=== Records to use ===
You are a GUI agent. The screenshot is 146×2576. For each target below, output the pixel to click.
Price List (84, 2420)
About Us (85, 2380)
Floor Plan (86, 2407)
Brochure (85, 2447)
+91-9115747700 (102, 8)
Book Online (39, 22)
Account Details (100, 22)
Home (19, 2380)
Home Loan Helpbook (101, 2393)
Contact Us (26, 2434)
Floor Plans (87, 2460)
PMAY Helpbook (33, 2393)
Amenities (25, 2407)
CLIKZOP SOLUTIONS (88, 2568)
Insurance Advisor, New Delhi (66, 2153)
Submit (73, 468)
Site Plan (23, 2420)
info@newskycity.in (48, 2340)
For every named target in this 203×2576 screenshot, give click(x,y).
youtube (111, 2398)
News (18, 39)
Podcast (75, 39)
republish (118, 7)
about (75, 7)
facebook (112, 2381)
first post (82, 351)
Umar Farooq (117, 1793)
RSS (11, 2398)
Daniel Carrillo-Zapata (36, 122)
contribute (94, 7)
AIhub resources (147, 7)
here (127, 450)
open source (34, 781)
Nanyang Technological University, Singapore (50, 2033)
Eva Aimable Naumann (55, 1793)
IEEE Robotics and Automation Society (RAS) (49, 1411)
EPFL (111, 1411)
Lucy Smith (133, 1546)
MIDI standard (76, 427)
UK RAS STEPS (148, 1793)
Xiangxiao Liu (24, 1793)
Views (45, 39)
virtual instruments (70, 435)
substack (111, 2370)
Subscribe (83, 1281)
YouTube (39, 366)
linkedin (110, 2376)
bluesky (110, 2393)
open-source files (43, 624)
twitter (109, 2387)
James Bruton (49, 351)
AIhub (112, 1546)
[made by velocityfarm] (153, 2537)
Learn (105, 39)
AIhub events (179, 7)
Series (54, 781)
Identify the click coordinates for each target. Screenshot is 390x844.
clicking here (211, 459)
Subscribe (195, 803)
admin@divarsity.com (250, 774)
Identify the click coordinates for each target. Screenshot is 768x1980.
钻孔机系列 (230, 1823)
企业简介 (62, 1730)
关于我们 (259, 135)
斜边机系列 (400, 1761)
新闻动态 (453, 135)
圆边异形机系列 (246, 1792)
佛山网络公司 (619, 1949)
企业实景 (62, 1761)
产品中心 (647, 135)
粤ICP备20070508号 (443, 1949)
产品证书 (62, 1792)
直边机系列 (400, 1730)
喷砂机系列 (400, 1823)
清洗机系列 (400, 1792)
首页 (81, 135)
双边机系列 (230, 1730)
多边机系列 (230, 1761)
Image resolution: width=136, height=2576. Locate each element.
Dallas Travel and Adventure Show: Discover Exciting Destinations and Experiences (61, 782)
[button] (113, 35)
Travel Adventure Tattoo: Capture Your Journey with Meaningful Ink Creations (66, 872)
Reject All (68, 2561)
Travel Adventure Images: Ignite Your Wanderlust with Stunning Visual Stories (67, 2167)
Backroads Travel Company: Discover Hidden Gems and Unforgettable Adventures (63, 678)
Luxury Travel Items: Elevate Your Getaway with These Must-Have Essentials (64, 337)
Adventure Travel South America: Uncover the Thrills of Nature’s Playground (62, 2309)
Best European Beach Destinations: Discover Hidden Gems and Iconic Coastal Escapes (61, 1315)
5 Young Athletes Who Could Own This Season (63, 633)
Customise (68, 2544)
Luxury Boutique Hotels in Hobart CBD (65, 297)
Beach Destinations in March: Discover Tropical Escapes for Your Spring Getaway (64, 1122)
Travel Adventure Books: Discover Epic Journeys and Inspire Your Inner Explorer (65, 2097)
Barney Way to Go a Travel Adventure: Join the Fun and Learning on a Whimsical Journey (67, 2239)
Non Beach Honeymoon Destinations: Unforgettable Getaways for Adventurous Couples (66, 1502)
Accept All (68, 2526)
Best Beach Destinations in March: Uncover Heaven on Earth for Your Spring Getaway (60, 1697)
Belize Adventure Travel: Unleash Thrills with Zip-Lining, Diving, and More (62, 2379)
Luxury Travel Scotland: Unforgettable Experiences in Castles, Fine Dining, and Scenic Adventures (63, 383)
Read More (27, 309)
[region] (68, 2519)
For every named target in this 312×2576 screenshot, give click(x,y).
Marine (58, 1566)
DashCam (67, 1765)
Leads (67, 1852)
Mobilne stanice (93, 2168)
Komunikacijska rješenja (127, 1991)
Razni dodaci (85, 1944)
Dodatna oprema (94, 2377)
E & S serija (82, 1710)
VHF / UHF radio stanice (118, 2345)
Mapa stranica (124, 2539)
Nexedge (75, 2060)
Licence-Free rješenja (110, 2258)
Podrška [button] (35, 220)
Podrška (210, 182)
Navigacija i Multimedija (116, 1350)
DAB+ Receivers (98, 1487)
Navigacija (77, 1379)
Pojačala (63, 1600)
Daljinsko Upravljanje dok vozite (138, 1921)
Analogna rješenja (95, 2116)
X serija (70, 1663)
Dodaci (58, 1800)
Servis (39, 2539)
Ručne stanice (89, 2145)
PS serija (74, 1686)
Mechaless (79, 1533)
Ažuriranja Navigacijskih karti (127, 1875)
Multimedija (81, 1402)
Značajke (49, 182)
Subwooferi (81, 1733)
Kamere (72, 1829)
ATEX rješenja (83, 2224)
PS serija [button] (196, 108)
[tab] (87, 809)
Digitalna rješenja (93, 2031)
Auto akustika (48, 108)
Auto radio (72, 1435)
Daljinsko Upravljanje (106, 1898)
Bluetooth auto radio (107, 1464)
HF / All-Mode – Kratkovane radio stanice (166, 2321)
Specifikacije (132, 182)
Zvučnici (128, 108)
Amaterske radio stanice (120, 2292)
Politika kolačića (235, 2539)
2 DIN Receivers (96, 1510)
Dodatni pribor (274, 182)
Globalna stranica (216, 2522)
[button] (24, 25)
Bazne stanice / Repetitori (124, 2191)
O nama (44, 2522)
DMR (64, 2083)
===
• What is required:
In full and unchanged, repeat the data above.

• Written solution:
You are a GUI agent. The screenshot is 146×2576. For each target below, output the pixel to click.
Price List (84, 2420)
About Us (85, 2380)
Floor Plan (86, 2407)
Brochure (85, 2447)
+91-9115747700 (102, 8)
Book Online (39, 22)
Account Details (100, 22)
Home (19, 2380)
Home Loan Helpbook (101, 2393)
Contact Us (26, 2434)
Floor Plans (87, 2460)
PMAY Helpbook (33, 2393)
Amenities (25, 2407)
CLIKZOP SOLUTIONS (88, 2568)
Insurance Advisor, New Delhi (66, 2153)
Submit (73, 468)
Site Plan (23, 2420)
info@newskycity.in (48, 2340)
For every named target in this 203×2576 screenshot, give click(x,y).
youtube (111, 2398)
News (18, 39)
Podcast (75, 39)
republish (118, 7)
about (75, 7)
facebook (112, 2381)
first post (82, 351)
Umar Farooq (117, 1793)
RSS (11, 2398)
Daniel Carrillo-Zapata (36, 122)
contribute (94, 7)
AIhub resources (147, 7)
here (127, 450)
open source (34, 781)
Nanyang Technological University, Singapore (50, 2033)
Eva Aimable Naumann (55, 1793)
IEEE Robotics and Automation Society (RAS) (49, 1411)
EPFL (111, 1411)
Lucy Smith (133, 1546)
MIDI standard (76, 427)
UK RAS STEPS (148, 1793)
Xiangxiao Liu (24, 1793)
Views (45, 39)
virtual instruments (70, 435)
substack (111, 2370)
Subscribe (83, 1281)
YouTube (39, 366)
linkedin (110, 2376)
bluesky (110, 2393)
open-source files (43, 624)
twitter (109, 2387)
James Bruton (49, 351)
AIhub (112, 1546)
[made by velocityfarm] (153, 2537)
Learn (105, 39)
AIhub events (179, 7)
Series (54, 781)
Identify the click coordinates for each target. Screenshot is 390x844.
clicking here (211, 459)
Subscribe (195, 803)
admin@divarsity.com (250, 774)
Identify the click coordinates for each target. Screenshot is 768x1980.
钻孔机系列 (230, 1823)
企业简介 (62, 1730)
关于我们 (259, 135)
斜边机系列 (400, 1761)
新闻动态 (453, 135)
圆边异形机系列 (246, 1792)
佛山网络公司 (619, 1949)
企业实景 (62, 1761)
产品中心 (647, 135)
粤ICP备20070508号 (443, 1949)
产品证书 (62, 1792)
直边机系列 (400, 1730)
喷砂机系列 (400, 1823)
清洗机系列 (400, 1792)
首页 (81, 135)
双边机系列 (230, 1730)
多边机系列 (230, 1761)
Image resolution: width=136, height=2576. Locate each element.
Dallas Travel and Adventure Show: Discover Exciting Destinations and Experiences (61, 782)
[button] (113, 35)
Travel Adventure Tattoo: Capture Your Journey with Meaningful Ink Creations (66, 872)
Reject All (68, 2561)
Travel Adventure Images: Ignite Your Wanderlust with Stunning Visual Stories (67, 2167)
Backroads Travel Company: Discover Hidden Gems and Unforgettable Adventures (63, 678)
Luxury Travel Items: Elevate Your Getaway with These Must-Have Essentials (64, 337)
Adventure Travel South America: Uncover the Thrills of Nature’s Playground (62, 2309)
Best European Beach Destinations: Discover Hidden Gems and Iconic Coastal Escapes (61, 1315)
5 Young Athletes Who Could Own This Season (63, 633)
Customise (68, 2544)
Luxury Boutique Hotels in Hobart CBD (65, 297)
Beach Destinations in March: Discover Tropical Escapes for Your Spring Getaway (64, 1122)
Travel Adventure Books: Discover Epic Journeys and Inspire Your Inner Explorer (65, 2097)
Barney Way to Go a Travel Adventure: Join the Fun and Learning on a Whimsical Journey (67, 2239)
Non Beach Honeymoon Destinations: Unforgettable Getaways for Adventurous Couples (66, 1502)
Accept All (68, 2526)
Best Beach Destinations in March: Uncover Heaven on Earth for Your Spring Getaway (60, 1697)
Belize Adventure Travel: Unleash Thrills with Zip-Lining, Diving, and More (62, 2379)
Luxury Travel Scotland: Unforgettable Experiences in Castles, Fine Dining, and Scenic Adventures (63, 383)
Read More (27, 309)
[region] (68, 2519)
For every named target in this 312×2576 screenshot, give click(x,y).
Marine (58, 1566)
DashCam (67, 1765)
Leads (67, 1852)
Mobilne stanice (93, 2168)
Komunikacijska rješenja (127, 1991)
Razni dodaci (85, 1944)
Dodatna oprema (94, 2377)
E & S serija (82, 1710)
VHF / UHF radio stanice (118, 2345)
Mapa stranica (124, 2539)
Nexedge (75, 2060)
Licence-Free rješenja (110, 2258)
Podrška [button] (35, 220)
Podrška (210, 182)
Navigacija i Multimedija (116, 1350)
DAB+ Receivers (98, 1487)
Navigacija (77, 1379)
Pojačala (63, 1600)
Daljinsko Upravljanje dok vozite (138, 1921)
Analogna rješenja (95, 2116)
X serija (70, 1663)
Dodaci (58, 1800)
Servis (39, 2539)
Ručne stanice (89, 2145)
PS serija (74, 1686)
Mechaless (79, 1533)
Ažuriranja Navigacijskih karti (127, 1875)
Multimedija (81, 1402)
Značajke (49, 182)
Subwooferi (81, 1733)
Kamere (72, 1829)
ATEX rješenja (83, 2224)
PS serija [button] (196, 108)
[tab] (87, 809)
Digitalna rješenja (93, 2031)
Auto akustika (48, 108)
Auto radio (72, 1435)
Daljinsko Upravljanje (106, 1898)
Bluetooth auto radio (107, 1464)
HF / All-Mode – Kratkovane radio stanice (166, 2321)
Specifikacije (132, 182)
Zvučnici (128, 108)
Amaterske radio stanice (120, 2292)
Politika kolačića (235, 2539)
2 DIN Receivers (96, 1510)
Dodatni pribor (274, 182)
Globalna stranica (216, 2522)
[button] (24, 25)
Bazne stanice / Repetitori (124, 2191)
O nama (44, 2522)
DMR (64, 2083)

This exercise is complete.